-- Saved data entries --
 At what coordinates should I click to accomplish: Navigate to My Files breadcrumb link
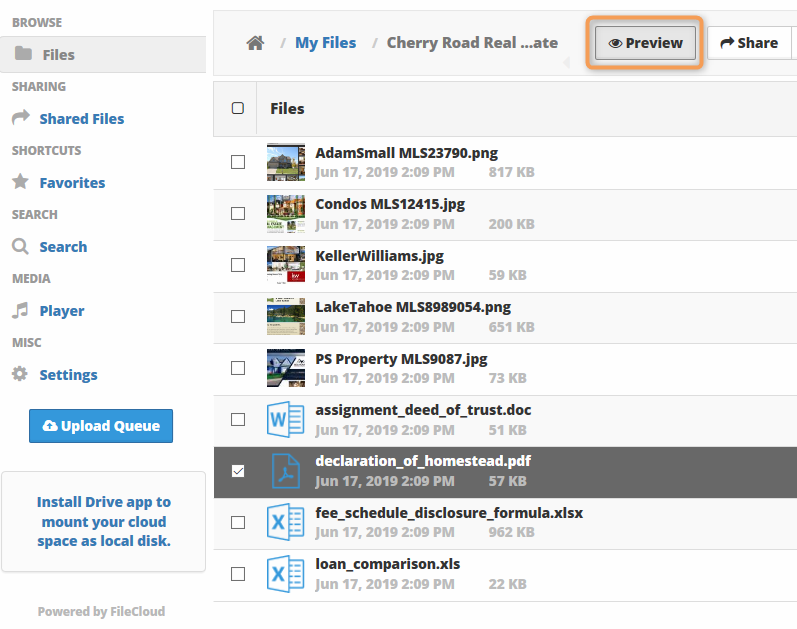coord(325,43)
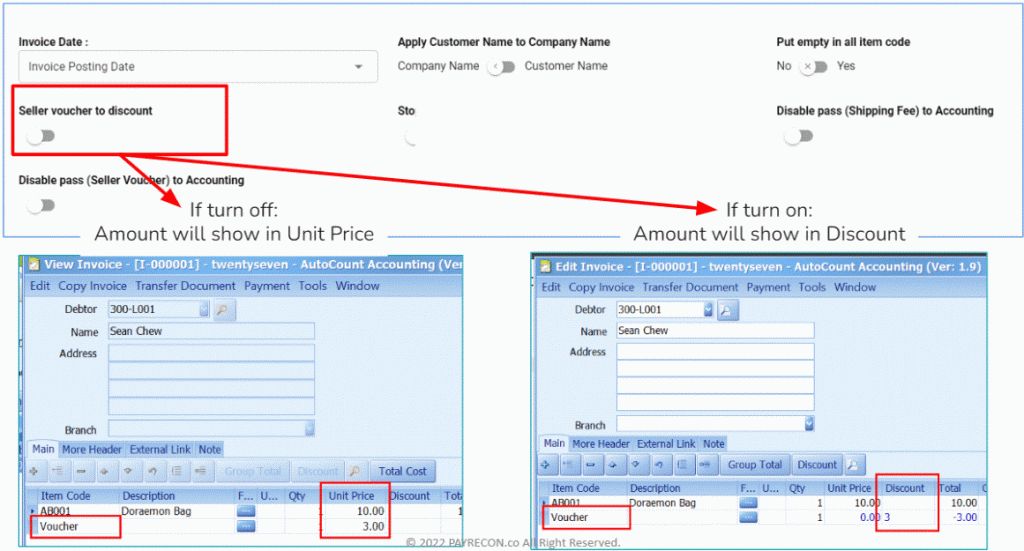Expand the Debtor 300-L001 dropdown in Edit Invoice

(708, 310)
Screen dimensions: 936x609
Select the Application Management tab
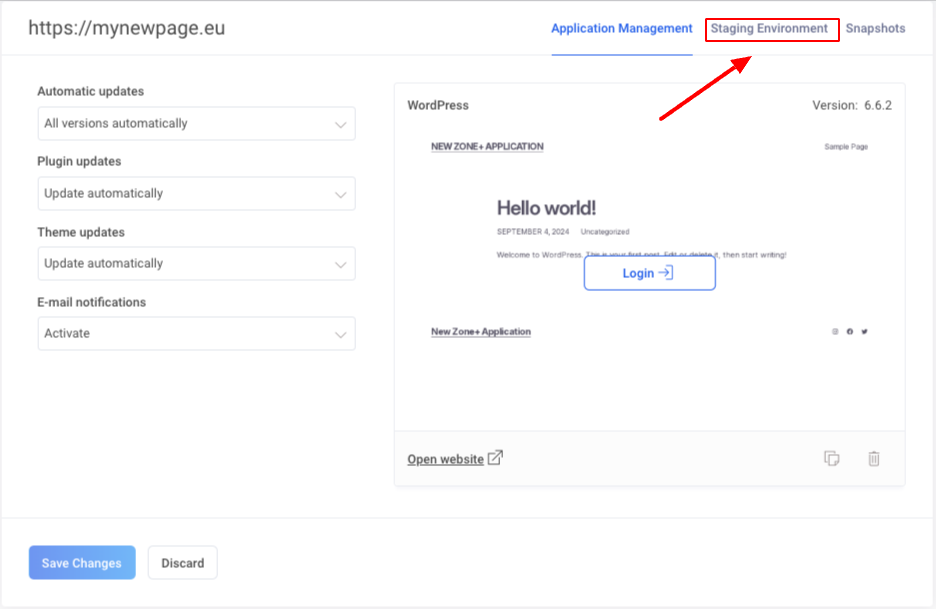(621, 29)
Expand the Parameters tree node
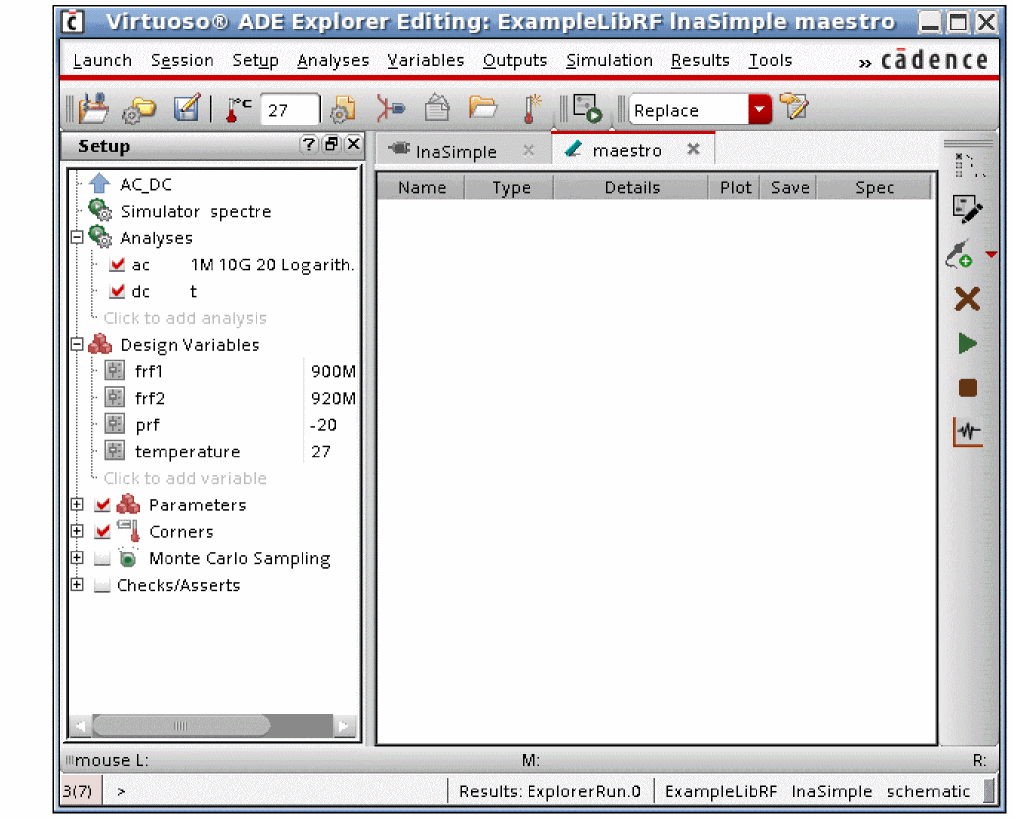Viewport: 1013px width, 819px height. pyautogui.click(x=77, y=505)
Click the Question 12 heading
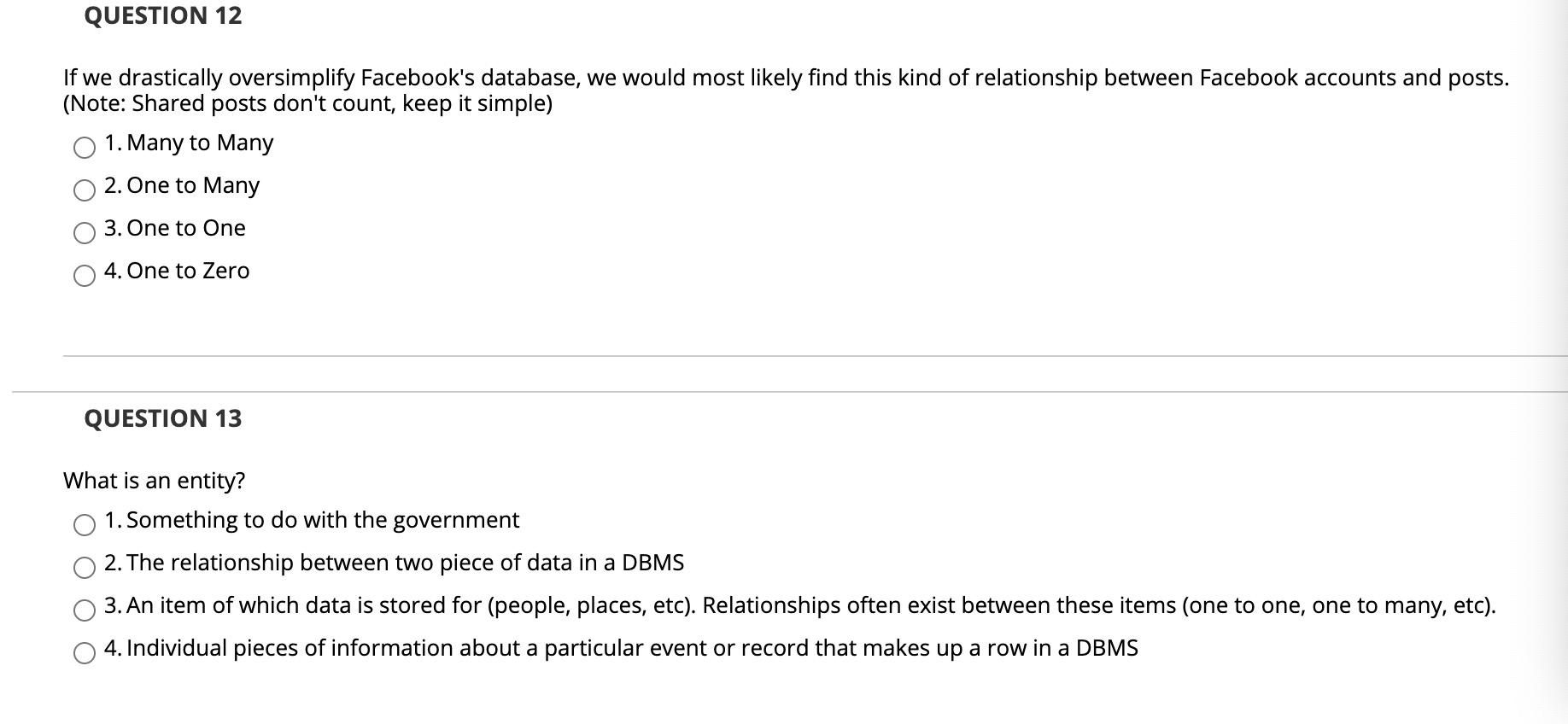The width and height of the screenshot is (1568, 724). pos(161,15)
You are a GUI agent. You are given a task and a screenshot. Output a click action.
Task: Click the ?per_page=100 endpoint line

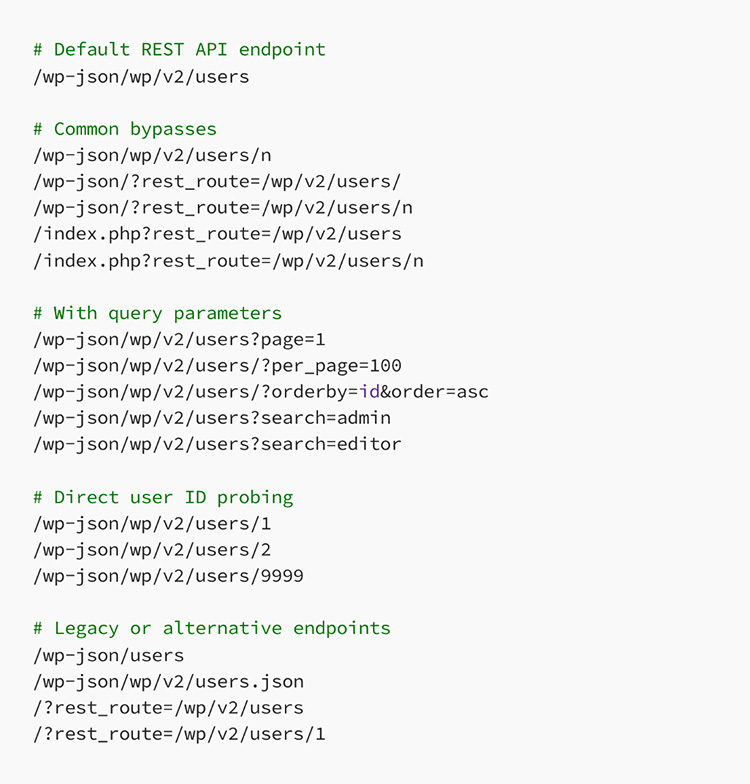pos(217,365)
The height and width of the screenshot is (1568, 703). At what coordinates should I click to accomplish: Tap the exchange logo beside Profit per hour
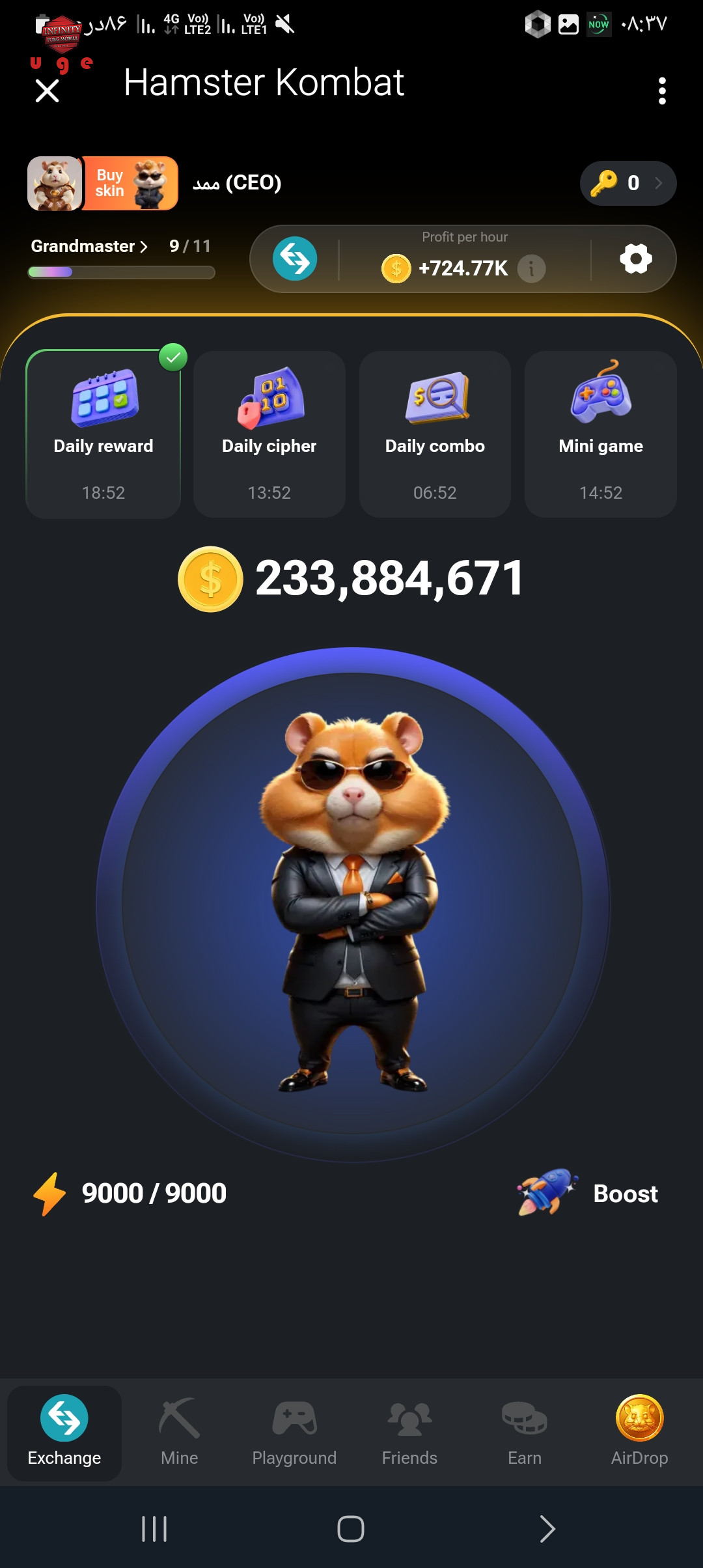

-- REQUIREMENT --
With images left out, the data must be transcribed exactly.

-- SOLUTION TO THIS EXERCISE --
 At what coordinates should I click to accomplish: Navigate to My Files breadcrumb link
coord(325,43)
Expand the Debtor 300-L001 dropdown in Edit Invoice

(708, 310)
Screen dimensions: 936x609
Select the Application Management tab
(621, 29)
Expand the Parameters tree node
Viewport: 1013px width, 819px height. pyautogui.click(x=77, y=505)
Click the Question 12 heading
The width and height of the screenshot is (1568, 724). pos(161,15)
You are a GUI agent. You are given a task and a screenshot. Output a click action.
Task: Click the ?per_page=100 endpoint line

pos(217,365)
The height and width of the screenshot is (1568, 703). At what coordinates should I click to accomplish: Tap the exchange logo beside Profit per hour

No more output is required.